Édition du 19 novembre 2024

Une tribune libre pour la gauche québécoise en marche

Québec

Français, anglais, immigration

Le français au Québec est-il menacé par l’immigration ? Est-ce que le déclin de la langue française est relié à l’afflux d’immigrantꞏes, temporaires ou permanentꞏes, régulièrꞏes, réfugiéꞏes ou clandestinꞏes ? En tout cas, l’immigration est constamment reliée à cette question dans d’innombrables déclarations politiques, chroniques et commentaires.
Pour mieux comprendre ce qui se passe ici au Québec, on ferait bien d’ouvrir les yeux sur ce qui se passe dans notre « niche écologique culturelle ».

Élisabeth Germain, 2024-02-19

La réalité est que l’innovation, en Occident, se fait en anglais. Si elle naît dans une autre langue, elle est traduite en anglais pour circuler. L’anglais est la langue de l’enrichissement économique, des avancées technologiques, du tourisme, de la diffusion artistique, de la diplomatie internationale et plus encore. La puissance dominante en Occident, ce sont les États-Unis d’Amérique (dont le nom lui-même est une appropriation abusive). La France, foyer du français, se traduit elle-même en anglais, à l’intérieur comme à l’extérieur, et elle a fait de l’anglais sa langue de prestige. Les titres de livres, les marques de vêtements, le nom des écoles, les mots pour désigner les nouvelles technologies, tout cela et plus encore s’anglicise de plus en plus.

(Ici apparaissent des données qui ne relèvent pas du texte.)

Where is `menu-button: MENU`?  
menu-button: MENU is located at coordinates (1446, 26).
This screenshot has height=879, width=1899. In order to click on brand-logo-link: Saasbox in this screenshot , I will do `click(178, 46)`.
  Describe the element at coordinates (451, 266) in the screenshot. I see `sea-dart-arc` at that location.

Il ne s’agit pas d’énumérer des exemples, mais de faire voir un courant : l’anglais a colonisé l’Occident, colonisé les affaires occidentales, colonisé les esprits occidentaux. C’est à cela que le Québec est confronté, et nos dynamiques particulières s’inscrivent dans ce courant suprarégional. Il ne sert à rien d’accuser nos immigrantꞏes : les courants migratoires mondiaux eux-mêmes s’effectuent en anglais. Lorsqu’un autre langue réussit à s’imposer devant l’anglais, c’est l’arabe ou le mandarin, tandis que le français arrive derrière l’hindi ou l’espagnol. Le français n’est plus porteur des dynamiques mondiales.

Si je suis unilingue francophone au Québec – ou en France - et que j’utilise un ordinateur en français, je dois apprendre un tas de choses en anglais, car c’est la langue d’accueil d’une majorité de sites, c’est la langue des transactions commerciales et des livraisons de produits achetés, c’est même la langue des réponses aux demandes de dépannage informatique. Les objets que nous achetons sont censés comporter des instructions en français, lesquelles sont souvent incompréhensibles si on ne va pas comparer avec l’anglais. Une grande proportion des publications sont traduites de l’anglais – en sciences, c’est évident, en littérature c’est flagrant. Les termes anglais, et plus encore le contexte culturel anglophone, s’imposent à travers ces traductions et nous amènent à notre insu à penser en anglais.

Alors oui, préservons le français, préservons notre capacité à nous épanouir collectivement et personnellement dans la culture qui nous porte. Mais sachons que ce faisant, nous résistons à une dynamique de colonisation qui dépasse largement la langue d’usage, car elle se déploie dans toutes les sphères de la vie collective. Sachons qu’elle n’est pas spécifique au Québec ni portée principalement par les personnes immigrantes. Elle est globale.

Nous ne pouvons pas simplement préserver notre langue : comme pour la crise écologique, ce sont les bases familières de notre habitation terrienne qui se modifient. Comme pour la crise écologique, cette dynamique est permise par notre consentement à une expansion économique féroce, fondée sur la marchandisation et l’exploitation. Fermer les yeux, réduire le phénomène, se contenter de le freiner ou s’imaginer que nous pouvons y échapper, sont des échappatoires nuisibles. Comme pour l’inévitable crise écologique, prenons conscience et assumons que nos façons de vivre et nos perspectives doivent changer en profondeur.

Conjuguer est un maître-mot : la réalité culturelle est d’ordre écologique, elle existe dans l’interdépendance avec les réalités qui coexistent dans le même environnement. Métissage, croisements, adaptation, mutations sont nécessaires à la persistance. Nous avons à inventer, comme et avec une multitude de peuples, des dynamiques de transition culturelle, sociale et économique pour assumer la diversité et favoriser un bien vivre pour l’humanité. Cela commence à l’échelle de notre communauté territoriale québécoise concrète, toute diversité incluse.